• [Problem requirements] Convert every line of the material below into a Markdown table with the columns "Row" and "Text", putting a running row number in "Row" and the line itself in "Text". Leave out blank lines.

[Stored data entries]
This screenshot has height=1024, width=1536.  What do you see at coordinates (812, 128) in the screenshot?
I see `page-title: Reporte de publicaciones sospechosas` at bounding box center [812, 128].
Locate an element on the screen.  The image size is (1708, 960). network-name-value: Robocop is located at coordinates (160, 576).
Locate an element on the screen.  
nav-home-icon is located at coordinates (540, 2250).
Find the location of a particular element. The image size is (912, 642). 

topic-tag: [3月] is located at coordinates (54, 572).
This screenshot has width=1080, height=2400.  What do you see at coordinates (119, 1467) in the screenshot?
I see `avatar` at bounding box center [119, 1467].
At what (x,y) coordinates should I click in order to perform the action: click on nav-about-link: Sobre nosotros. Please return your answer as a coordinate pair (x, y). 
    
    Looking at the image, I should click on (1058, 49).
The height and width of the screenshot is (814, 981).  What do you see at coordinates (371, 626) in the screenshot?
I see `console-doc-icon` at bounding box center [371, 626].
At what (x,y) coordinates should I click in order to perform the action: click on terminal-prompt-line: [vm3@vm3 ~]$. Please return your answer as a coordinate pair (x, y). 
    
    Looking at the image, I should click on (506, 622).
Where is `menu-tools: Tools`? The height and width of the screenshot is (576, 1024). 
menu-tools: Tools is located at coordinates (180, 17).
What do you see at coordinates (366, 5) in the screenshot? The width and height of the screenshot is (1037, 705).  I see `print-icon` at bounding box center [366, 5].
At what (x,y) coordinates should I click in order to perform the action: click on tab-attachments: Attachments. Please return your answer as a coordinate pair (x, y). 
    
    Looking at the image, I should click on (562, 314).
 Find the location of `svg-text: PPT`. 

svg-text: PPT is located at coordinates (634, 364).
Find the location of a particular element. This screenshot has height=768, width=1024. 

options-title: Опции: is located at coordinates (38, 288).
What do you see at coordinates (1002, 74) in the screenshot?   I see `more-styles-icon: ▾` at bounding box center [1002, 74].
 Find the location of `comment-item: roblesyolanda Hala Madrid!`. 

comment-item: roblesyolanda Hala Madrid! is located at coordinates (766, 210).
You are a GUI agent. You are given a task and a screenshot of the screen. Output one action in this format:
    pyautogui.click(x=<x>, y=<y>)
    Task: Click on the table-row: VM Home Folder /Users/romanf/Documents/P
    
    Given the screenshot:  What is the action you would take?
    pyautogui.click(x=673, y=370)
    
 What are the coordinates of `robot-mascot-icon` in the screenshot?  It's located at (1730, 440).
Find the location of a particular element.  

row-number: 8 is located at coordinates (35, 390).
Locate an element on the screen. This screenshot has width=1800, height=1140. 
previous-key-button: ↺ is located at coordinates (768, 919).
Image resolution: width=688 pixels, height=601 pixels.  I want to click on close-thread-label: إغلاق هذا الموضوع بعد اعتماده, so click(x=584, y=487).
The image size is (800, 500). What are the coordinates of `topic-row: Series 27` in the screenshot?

• [Task result]
| Row | Text |
|---|---|
| 1 | This screenshot has height=1024, width=1536.  What do you see at coordinates (812, 128) in the screenshot? |
| 2 | I see `page-title: Reporte de publicaciones sospechosas` at bounding box center [812, 128]. |
| 3 | Locate an element on the screen.  The image size is (1708, 960). network-name-value: Robocop is located at coordinates (160, 576). |
| 4 | Locate an element on the screen.   |
| 5 | nav-home-icon is located at coordinates (540, 2250). |
| 6 | Find the location of a particular element. The image size is (912, 642).  |
| 7 | topic-tag: [3月] is located at coordinates (54, 572). |
| 8 | This screenshot has width=1080, height=2400.  What do you see at coordinates (119, 1467) in the screenshot? |
| 9 | I see `avatar` at bounding box center [119, 1467]. |
| 10 | At what (x,y) coordinates should I click in order to perform the action: click on nav-about-link: Sobre nosotros. Please return your answer as a coordinate pair (x, y).  |
| 11 |     Looking at the image, I should click on (1058, 49). |
| 12 | The height and width of the screenshot is (814, 981).  What do you see at coordinates (371, 626) in the screenshot? |
| 13 | I see `console-doc-icon` at bounding box center [371, 626]. |
| 14 | At what (x,y) coordinates should I click in order to perform the action: click on terminal-prompt-line: [vm3@vm3 ~]$. Please return your answer as a coordinate pair (x, y).  |
| 15 |     Looking at the image, I should click on (506, 622). |
| 16 | Where is `menu-tools: Tools`? The height and width of the screenshot is (576, 1024).  |
| 17 | menu-tools: Tools is located at coordinates (180, 17). |
| 18 | What do you see at coordinates (366, 5) in the screenshot? The width and height of the screenshot is (1037, 705).  I see `print-icon` at bounding box center [366, 5]. |
| 19 | At what (x,y) coordinates should I click in order to perform the action: click on tab-attachments: Attachments. Please return your answer as a coordinate pair (x, y).  |
| 20 |     Looking at the image, I should click on (562, 314). |
| 21 |  Find the location of `svg-text: PPT`.  |
| 22 | svg-text: PPT is located at coordinates (634, 364). |
| 23 | Find the location of a particular element. This screenshot has height=768, width=1024.  |
| 24 | options-title: Опции: is located at coordinates (38, 288). |
| 25 | What do you see at coordinates (1002, 74) in the screenshot?   I see `more-styles-icon: ▾` at bounding box center [1002, 74]. |
| 26 |  Find the location of `comment-item: roblesyolanda Hala Madrid!`.  |
| 27 | comment-item: roblesyolanda Hala Madrid! is located at coordinates (766, 210). |
| 28 | You are a GUI agent. You are given a task and a screenshot of the screen. Output one action in this format: |
| 29 |     pyautogui.click(x=<x>, y=<y>) |
| 30 |     Task: Click on the table-row: VM Home Folder /Users/romanf/Documents/P |
| 31 |     Given the screenshot:  What is the action you would take? |
| 32 |     pyautogui.click(x=673, y=370) |
| 33 |  What are the coordinates of `robot-mascot-icon` in the screenshot?  It's located at (1730, 440). |
| 34 | Find the location of a particular element.   |
| 35 | row-number: 8 is located at coordinates (35, 390). |
| 36 | Locate an element on the screen. This screenshot has width=1800, height=1140.  |
| 37 | previous-key-button: ↺ is located at coordinates (768, 919). |
| 38 | Image resolution: width=688 pixels, height=601 pixels.  I want to click on close-thread-label: إغلاق هذا الموضوع بعد اعتماده, so click(x=584, y=487). |
| 39 | The image size is (800, 500). What are the coordinates of `topic-row: Series 27` in the screenshot? |